# Source excerpt
## Practical Exercises on Dimensionality Reduction

### Exercise 1: PCA with Logistic Regression
Compare classification performance with and without PCA

In [None]:
# Load libraries
from sklearn.model_selection import train_test_split
from sklearn.linear_model import LogisticRegression
from sklearn.metrics import accuracy_score

# Split data
X_train, X_test, y_train, y_test = train_test_split(
    digits.data, digits.target, test_size=0.2, random_state=2024
)

# Pipeline without PCA
pipeline_no_pca = Pipeline([
    ('scaler', StandardScaler()),
    ('clf', LogisticRegression(max_iter=1000))
])

# Recorded data
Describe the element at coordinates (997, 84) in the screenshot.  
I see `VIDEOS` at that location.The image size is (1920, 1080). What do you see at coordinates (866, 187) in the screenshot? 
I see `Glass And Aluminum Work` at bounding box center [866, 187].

# Challenge 1
List every argument passed to train_test_split in the dimensionality reduction exercise.
# Challenge 2
In one to three sentences, explain why the dimensionality reduction exercise builds a pipeline that has no PCA step.
# Challenge 3
Write the next part of the dimensionality reduction exercise, continuing after its final line.
The data above have no connection to the dimensionality reduction exercise.

# Final answer 1
- digits.data
- digits.target
- test_size=0.2
- random_state=2024

# Final answer 2
The exercise is meant to compare classification performance with and without PCA. The pipeline without PCA only scales the data and fits a logistic regression, so it supplies the no-PCA side of that comparison.

# Final answer 3
# Pipeline with PCA
pipeline_with_pca = Pipeline([
    ('scaler', StandardScaler()),
    ('pca', PCA(n_components=0.95)),  # Keep 95% of variance
    ('clf', LogisticRegression(max_iter=1000))
])

# Fit and evaluate both pipelines
pipeline_no_pca.fit(X_train, y_train)
pipeline_with_pca.fit(X_train, y_train)

# Print results
print("Accuracy without PCA:", 
      accuracy_score(y_test, pipeline_no_pca.predict(X_test)))
print("Accuracy with PCA:", 
      accuracy_score(y_test, pipeline_with_pca.predict(X_test)))

### Exercise 2: t-SNE for Clustering Visualization
Visualize how well t-SNE preserves cluster structure

In [None]:
# Load libraries
from sklearn.cluster import KMeans

# Apply K-means clustering
kmeans = KMeans(n_clusters=10, random_state=2024)
cluster_labels = kmeans.fit_predict(digits.data)

# Create side-by-side plots
fig, (ax1, ax2) = plt.subplots(1, 2, figsize=(15, 6))

# Plot using true labels
scatter1 = ax1.scatter(X_tsne[:, 0], X_tsne[:, 1], 
                      c=digits.target, cmap='viridis')
ax1.set_title('t-SNE with True Labels')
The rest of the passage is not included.